(Beirut) – The Syrian transitional government’s stringent application of registration and operational requirements on aid groups is hampering their ability to scale up operations, Human Rights Watch said today. While the authorities have signaled a willingness to engage with international organizations, bureaucratic and administrative hurdles continue to impede efforts to address Syria’s escalating humanitarian crisis.
Under the Assad government, the authorities tightly controlled humanitarian operations, forcing international nongovernmental groups to coordinate and obtain approvals for their operations through state-affiliated organizations, a system that allowed for manipulation of aid for political purposes. Independent organizations seeking to maintain a principled operational space faced severe bureaucratic hurdles, restrictions on access, and government interference, undermining their ability to operate effectively and limiting partnerships with Syrian national organizations. Despite the collapse of the Assad government, some of the same restrictions remain in place or the new authorities have reinforced them.
“The transitional government has an opportunity to dismantle the restrictive framework that hindered independent humanitarian work for years,” said Adam Coogle, deputy Middle East director at Human Rights Watch. “Instead of reinstating practices that undermine neutrality and efficiency, the authorities should be prioritizing getting all available assistance to those in need.”
Human Rights Watch spoke to six aid workers between February and April 2025, all of whom highlighted the reintroduction of previous registration regulations. These rules require independent groups to work under an “umbrella system,” which gives vast authority to a designated “national partner” that effectively functions as a third-party regulatory body. On April 27, Human Rights Watch contacted the Foreign Ministry to request details about these measures and their impact on humanitarian operations, but had not received a response as of the publication date.
In the past, the Assad government used the same system. It required nearly all international groups to operate under the Syrian Arab Red Crescent (SARC) or the Syria Trust for Development (STD), which are both government-linked entities that played a central role in coordinating aid efforts. This, at times, allowed for aid distribution to be channeled according to political priorities rather than strictly humanitarian needs.
Human Rights Watch documented that, under the Assad government, Syrian security services regularly engaged with these entities and could access their beneficiary lists and programming at any time. This system severely constrained independent organizations, limiting their operational autonomy, reducing transparency in aid allocation, and enabling government interference in donor-funded relief efforts.
As part of broader governance reforms, the Syrian caretaker government, which governed the country until the transitional government was sworn in on March 29, introduced some restructuring to these key entities.

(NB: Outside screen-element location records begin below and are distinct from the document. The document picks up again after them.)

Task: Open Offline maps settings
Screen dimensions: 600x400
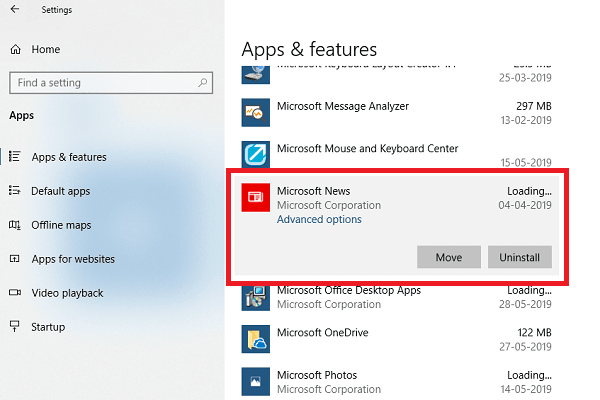Action: 61,225

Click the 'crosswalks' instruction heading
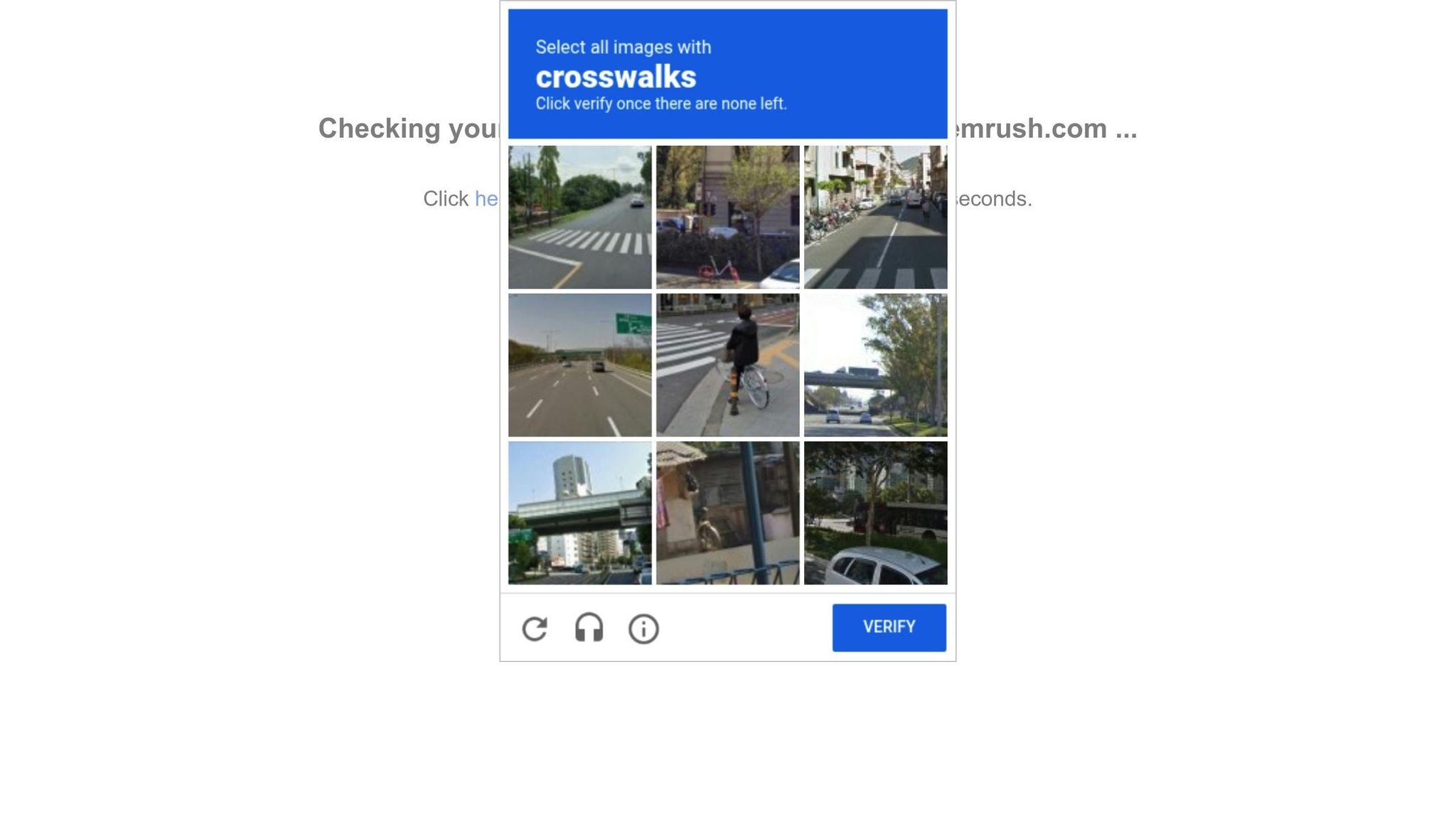pos(616,77)
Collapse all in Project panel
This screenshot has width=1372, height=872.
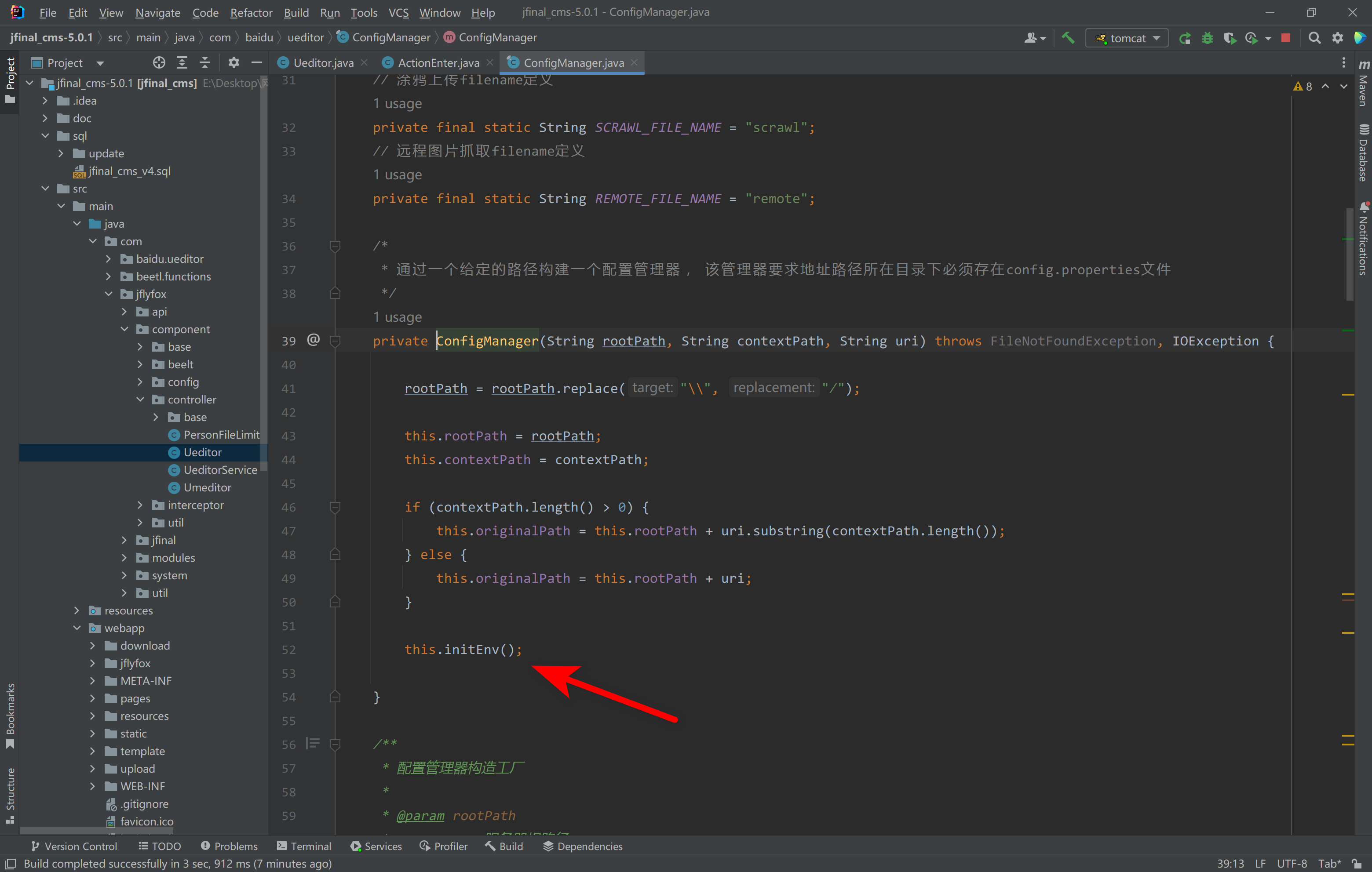tap(205, 63)

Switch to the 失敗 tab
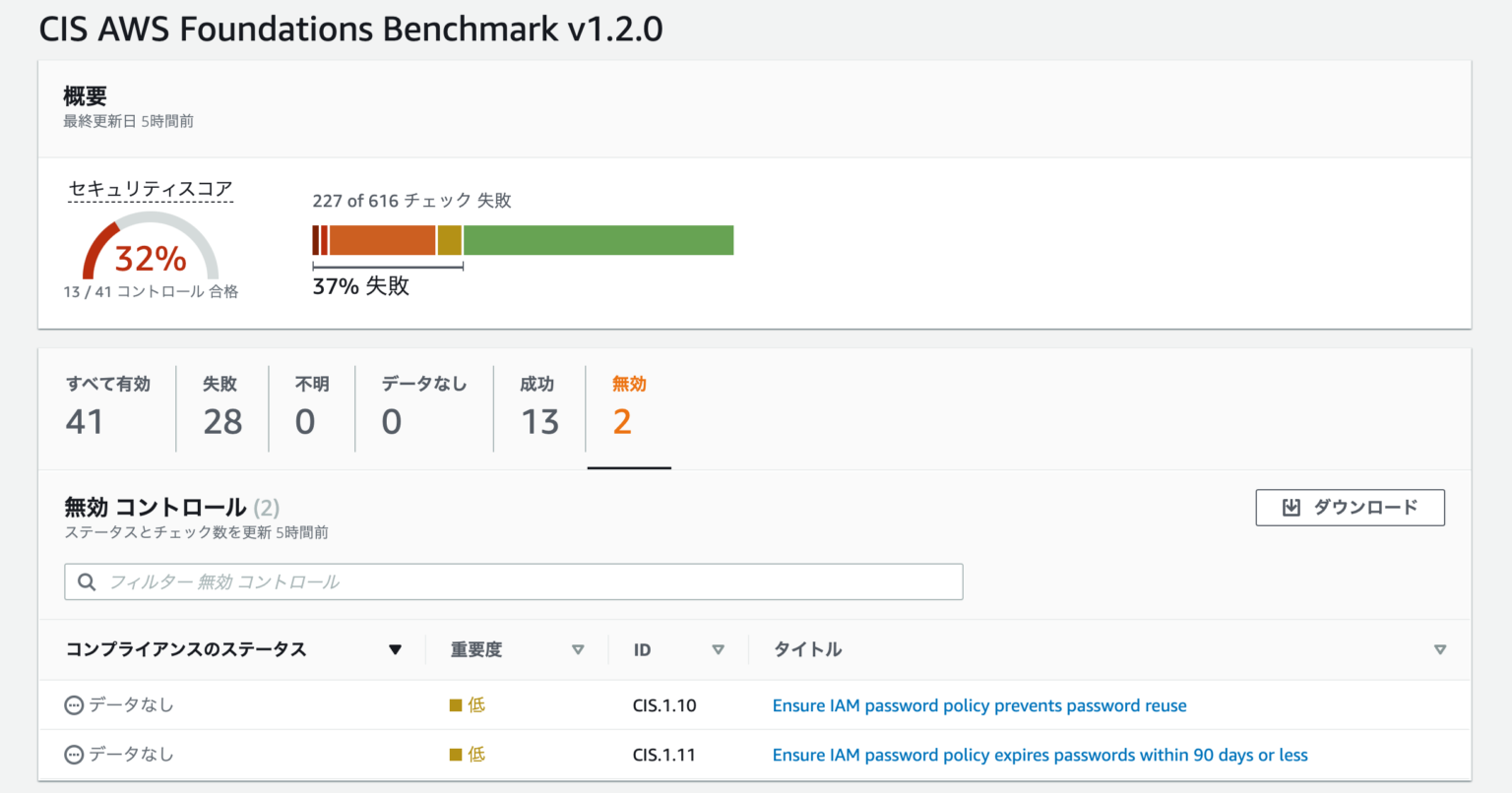(x=221, y=403)
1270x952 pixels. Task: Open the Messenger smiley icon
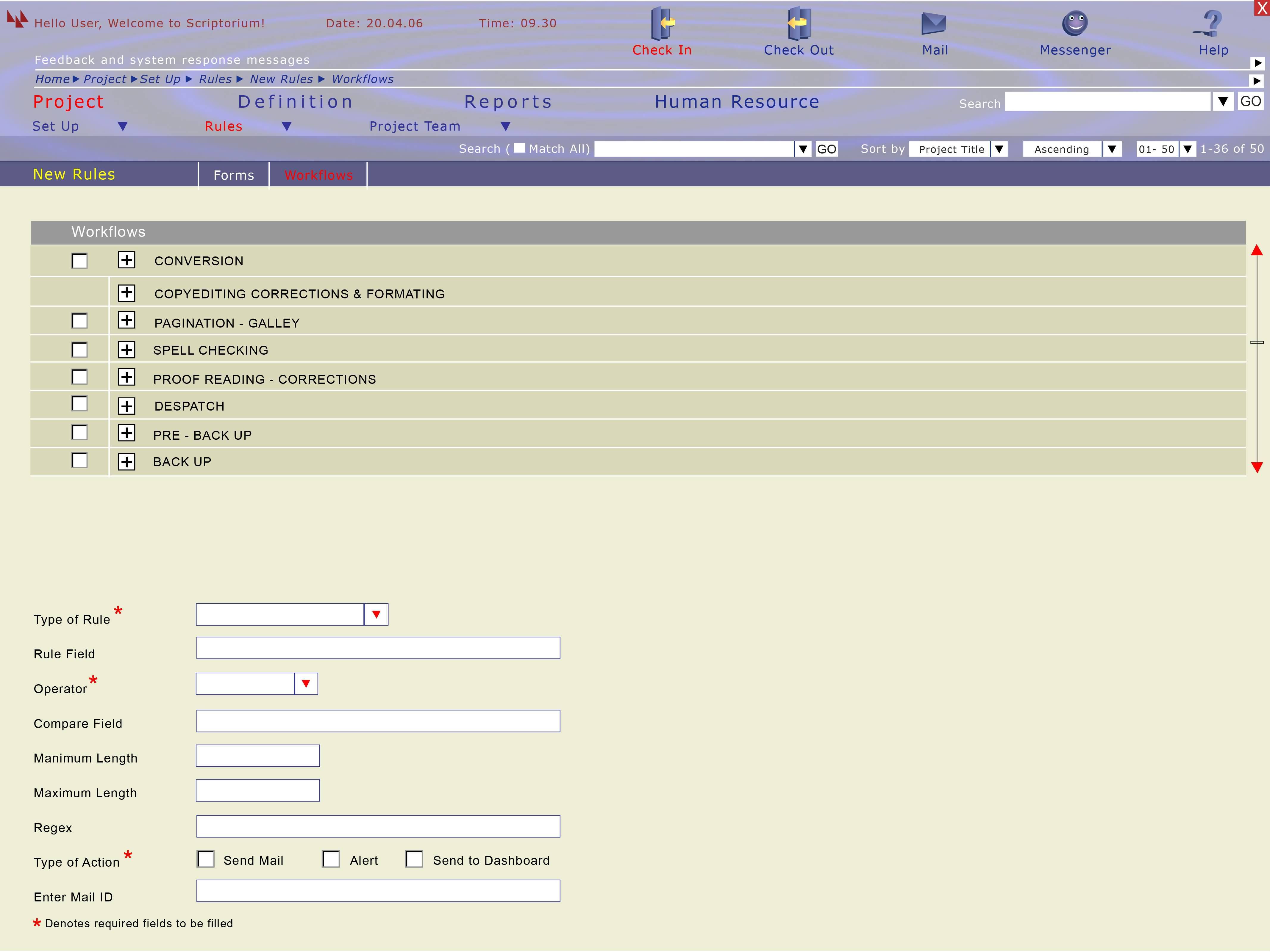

It replaced Khaled Hboubati as head of SARC with Mohammad Hazem Baqlah, who previously led its volunteer medical services. It renamed the Syria Trust for Development to the Syrian Development Organization (SDO), dissolved its board of trustees, and appointed a committee to take over its financial and administrative functions.
However, as one senior aid worker on the ground in Damascus told Human Rights Watch, the problem lies not with those entities, but with the system itself, which would most likely continue to compromise neutrality and efficiency and restrict operational independence.
“In the early days [after the fall of the previous government], we were optimistic that [humanitarian] operations will be more effective,” the humanitarian worker said. “But day after day, it turns out this is not the case.”
Humanitarian workers also told Human Rights Watch that transitional authorities have imposed a reregistration requirement on all organizations operating in Syria, even those that have maintained humanitarian operations on the ground for years and decades. Humanitarian workers said the onerous requirements are even more complex than those the Assad government imposed, requiring aid groups to divulge minute details about their operations and sources of funding.
The Syrian transitional government should prioritize the delivery of impartial and effective humanitarian aid by removing the restrictive systems that limit operational flexibility and compromise humanitarian principles, Human Rights Watch said. UN agencies and donor states should also ensure transparency and accountability in humanitarian programming.
“The humanitarian crisis continues to worsen, and without immediate action to remove arbitrary restrictions, the suffering will only grow for Syrians across the country,” Coogle said.